Luego me pasaba el cigarro y echaba el humo contra el techo. Parecía el puñetazo que jamás
habría sido capaz de darme.
Me cansé, en aquella noche de marzo. En la que el frío traspasaba las paredes y nos calaba los
huesos, o al menos podía conmigo, haciéndome temblar sin que él se diese cuenta.
— La poesía es todo lo que tenemos. Lo que hace que en la vida haya algo bueno.
— Eres un bastardo, Tauro — le repliqué amargamente.
Echó más humo contra el cielo gris yeso del apartamento. Sus ojos brillaban en la penumbra.
Yo seguía en el borde de la cama, temblando, apenas dibujada por la luna, apenas menos que la
quimera que realmente era, desnuda por completo por fuera, desprotegida del todo por dentro.
Vulnerable, deseante. Tauro no miró.
— Te quiero, Aries. Lo sabes.
No me cupieron más mentiras en el corazón, mamá, créeme. Se acabó lo que tú decías, el amor
lo puede todo, porque también puede matarte, porque las no miradas de Tauro me mataban más
rápido que la enfermedad que no me había atrevido a contarle. Vi las flores en la ventana.
Brillaban, mamá, brillaban. Estaban húmedas. Y pensé que sabían que yo iba a llorar.
— Por eso te vas cada noche que no estoy a las calles, como una vil puta, ¿no, Tauro? —
contestaron mis curvas abandonadas con sabor a hiel. — Robin Hood que da amor a los que no
tienen. Eres un puto delirio de Robin Hood.

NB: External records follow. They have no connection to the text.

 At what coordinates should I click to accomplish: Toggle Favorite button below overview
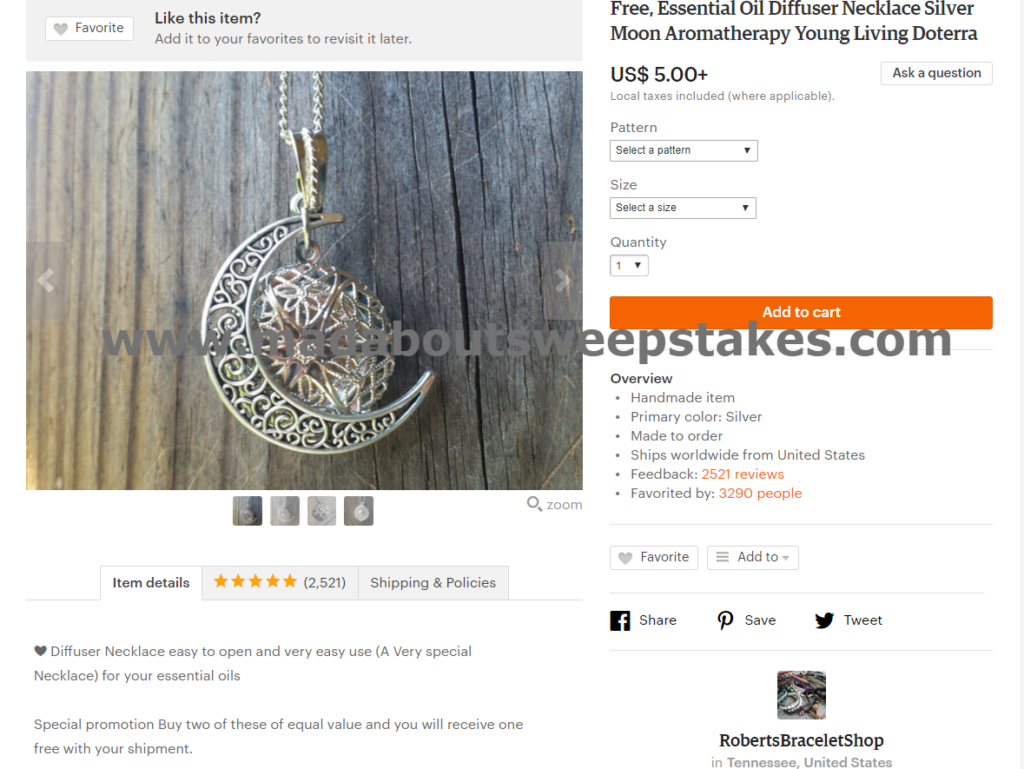pos(654,557)
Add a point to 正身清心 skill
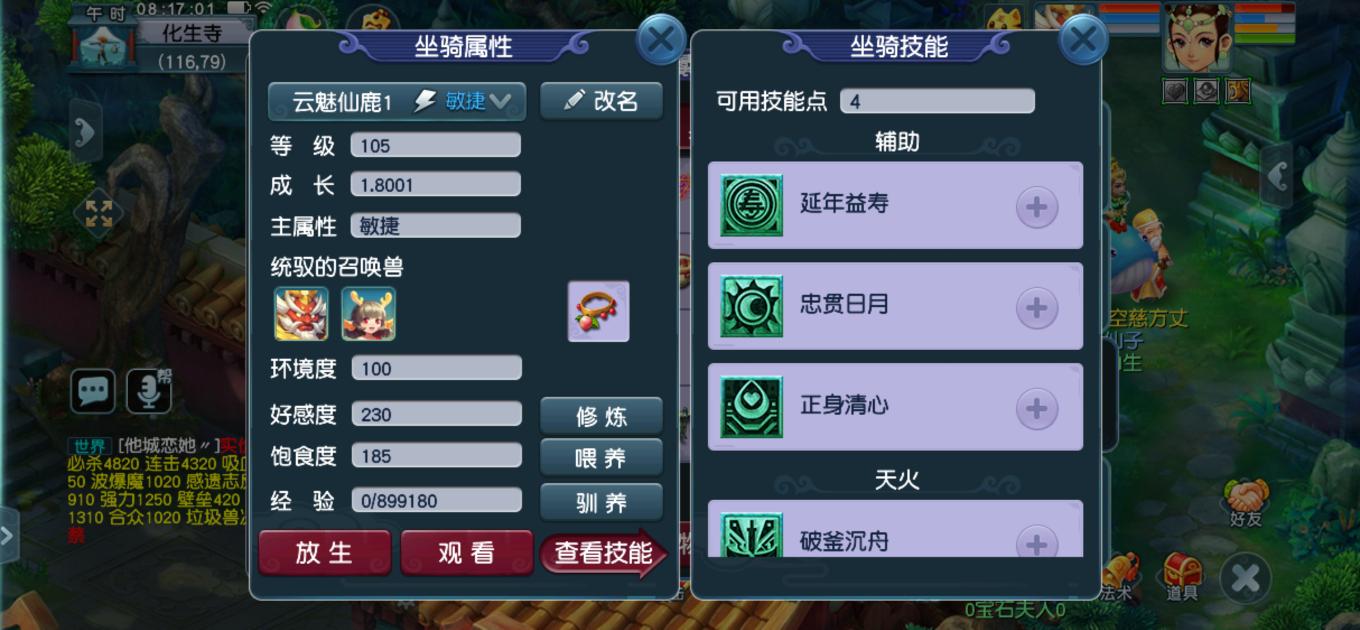1360x630 pixels. tap(1037, 408)
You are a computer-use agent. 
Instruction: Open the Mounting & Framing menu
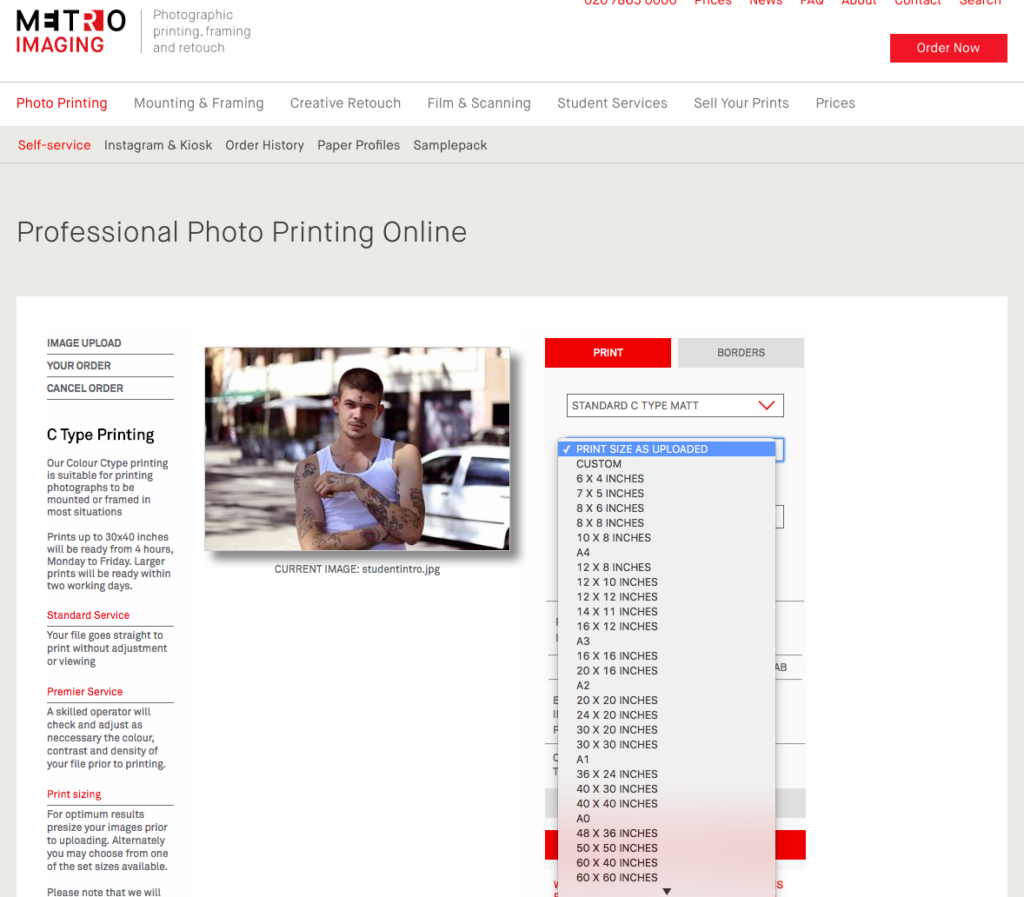click(198, 103)
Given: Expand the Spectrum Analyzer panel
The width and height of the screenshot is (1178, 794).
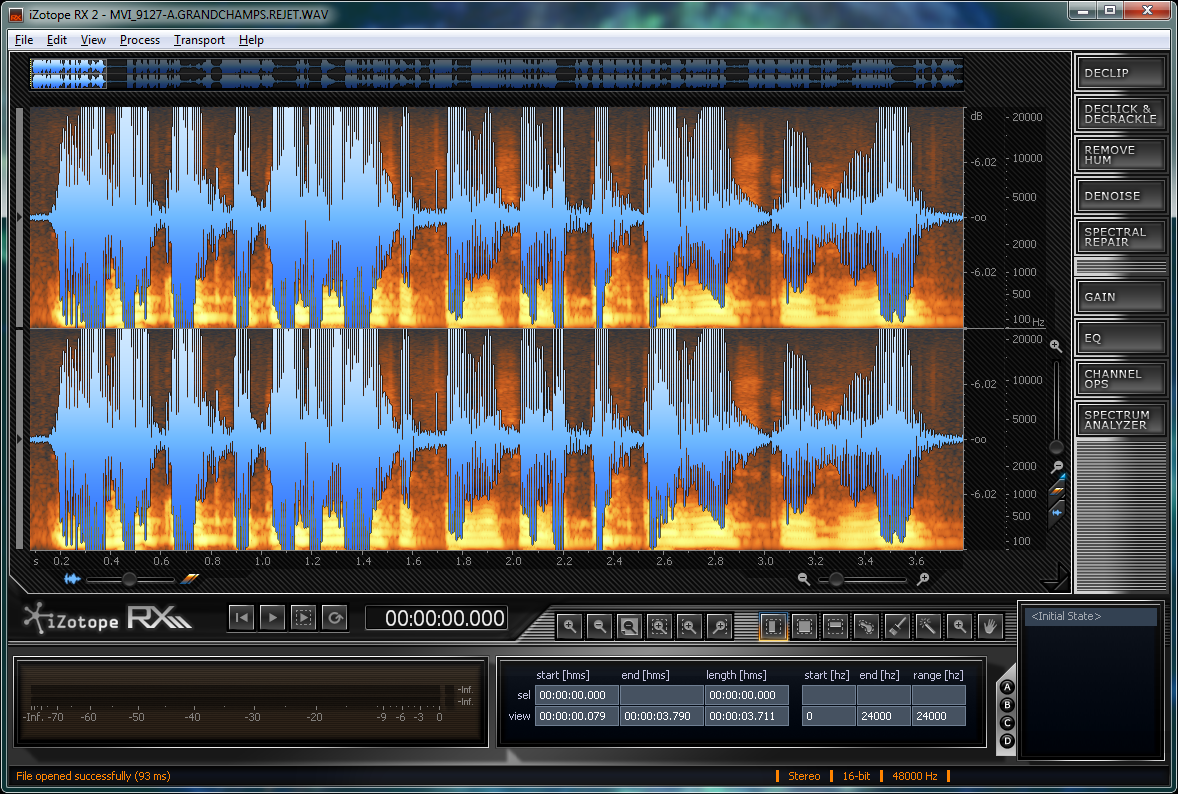Looking at the screenshot, I should tap(1120, 420).
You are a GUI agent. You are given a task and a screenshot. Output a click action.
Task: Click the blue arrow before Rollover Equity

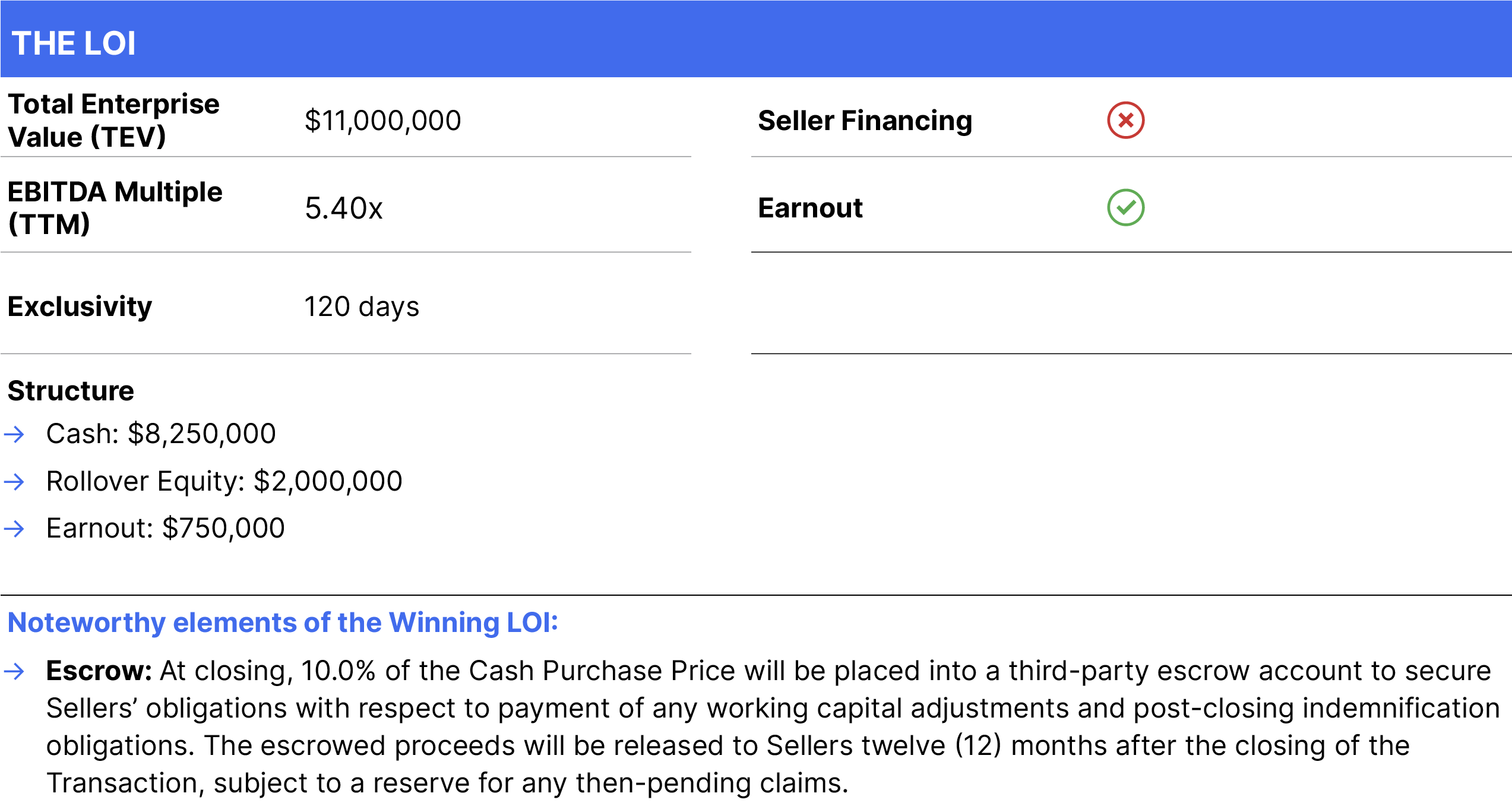(x=14, y=482)
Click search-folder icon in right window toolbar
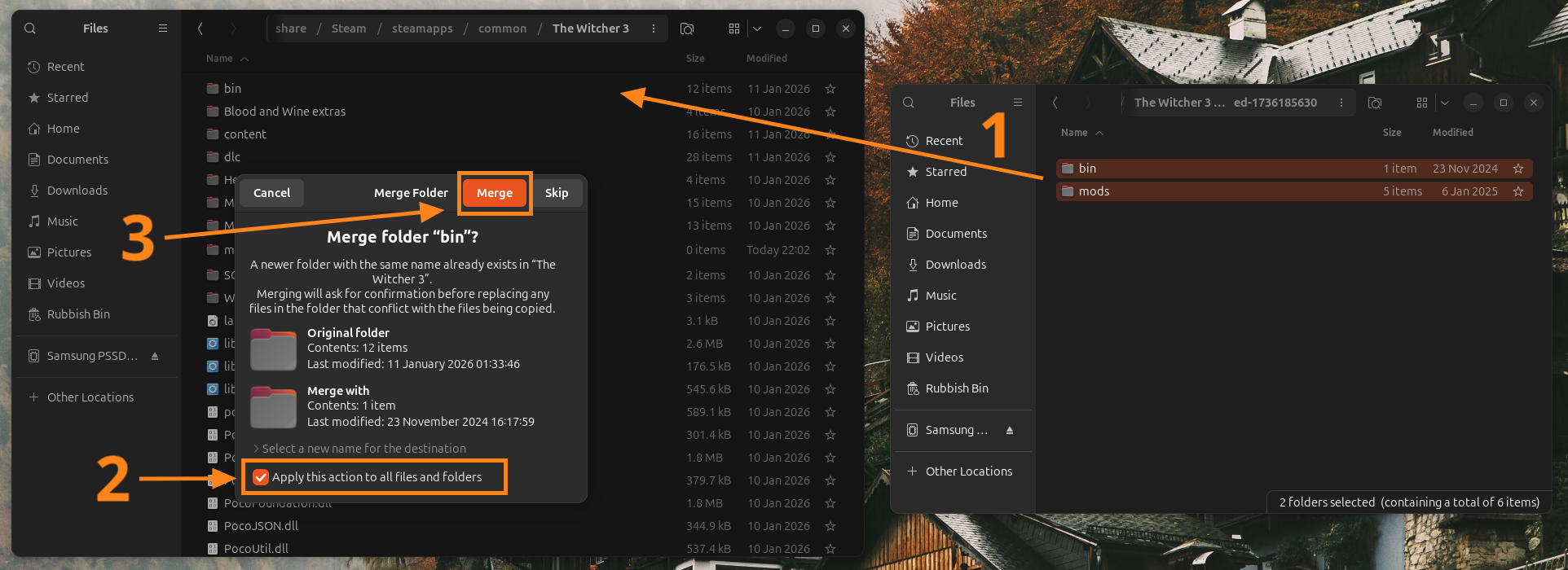Screen dimensions: 1568x570 pos(1375,103)
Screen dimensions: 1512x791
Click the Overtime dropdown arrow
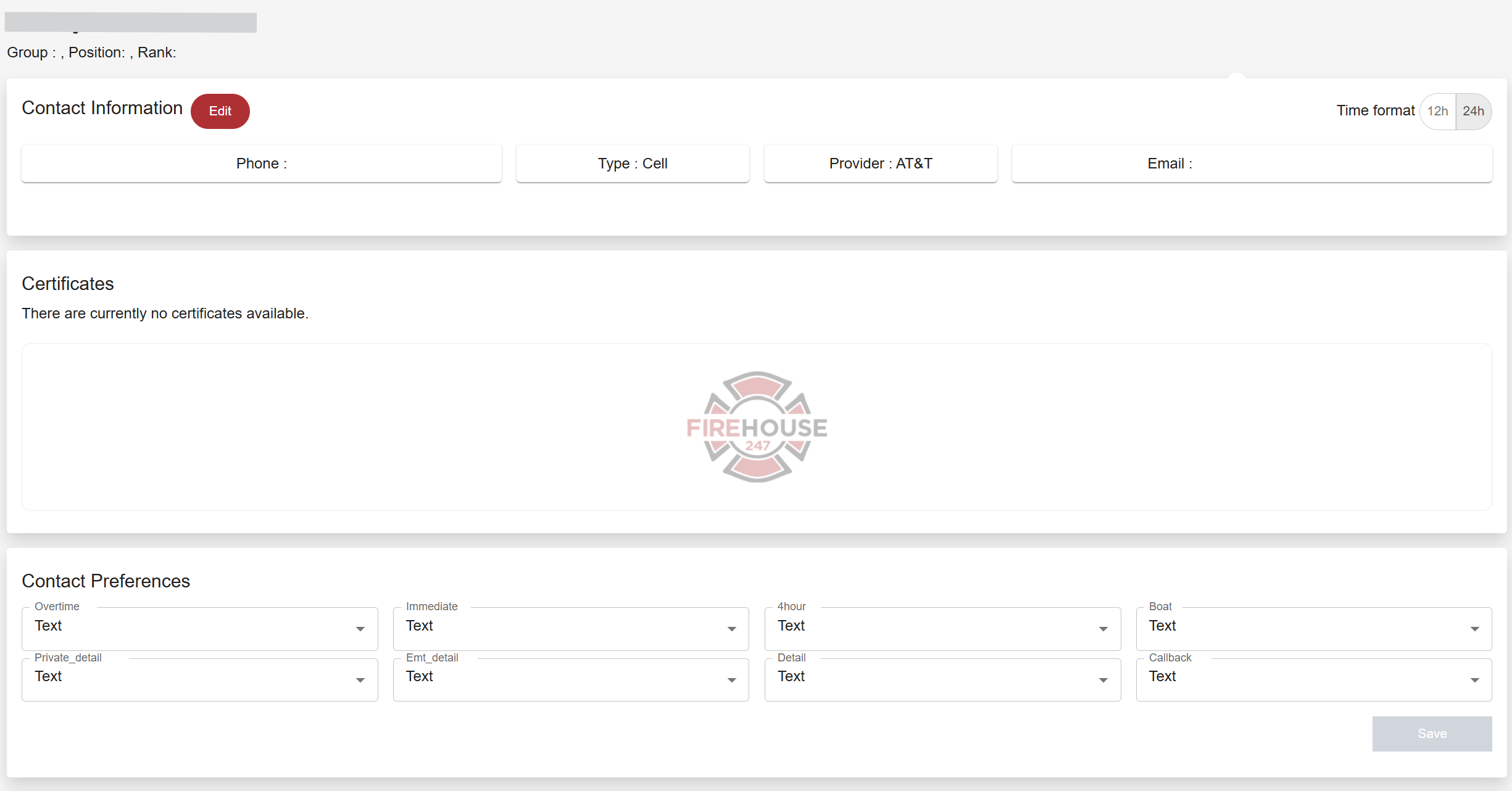coord(360,629)
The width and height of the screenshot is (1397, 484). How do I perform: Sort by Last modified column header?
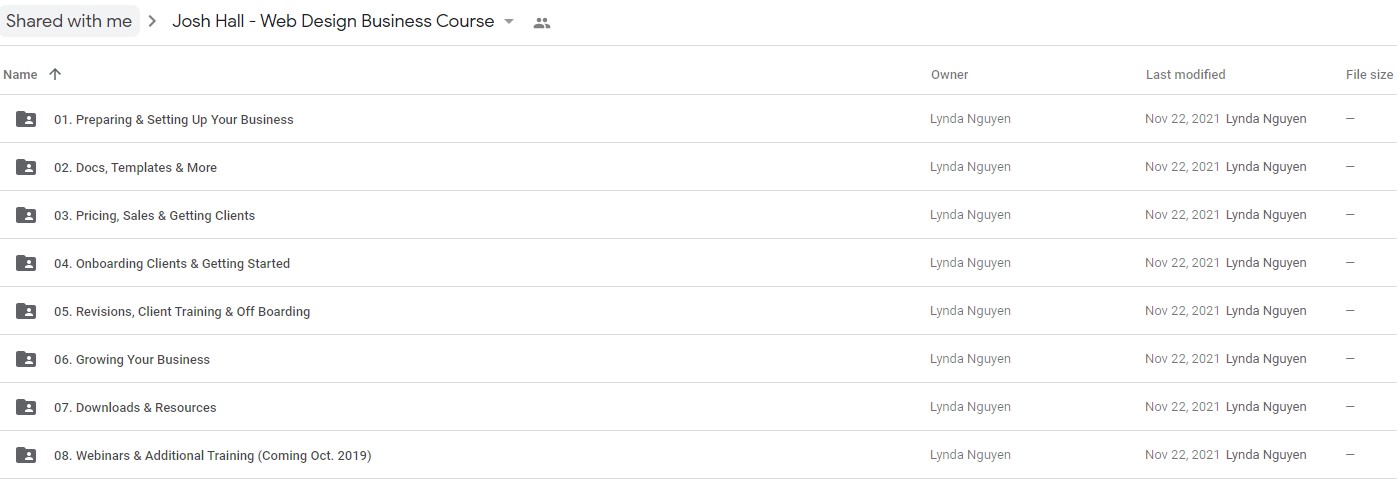(x=1185, y=74)
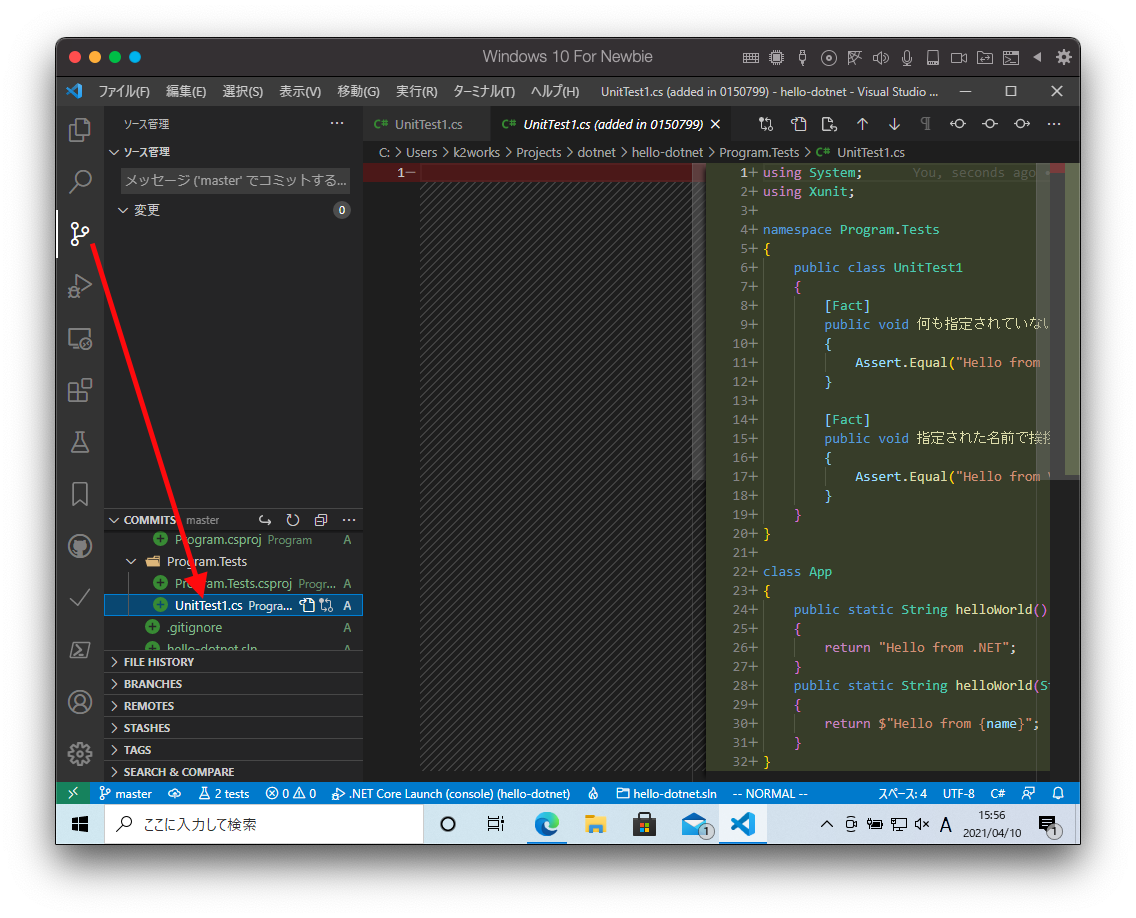Open the GitHub view in activity bar
1136x918 pixels.
click(80, 546)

Me miró de reojo mientras echaba el humo de los labios, como una cafetera rota que es lo único
que sabe hacer, e ir rompiéndose más a cada intento de arreglarse.
— No cambia lo que siento.
Sus ojos se habían convertido en marchitos pétalos mojados. Apagué el cigarro en el colchón.
— Que te follen, Tauro.
— No tú — cogió aire, pero se quedó congelado ahí. Sin humo, sin roturas, sin veneno esa vez,
o quise creer —, tú haces el amor, Aries.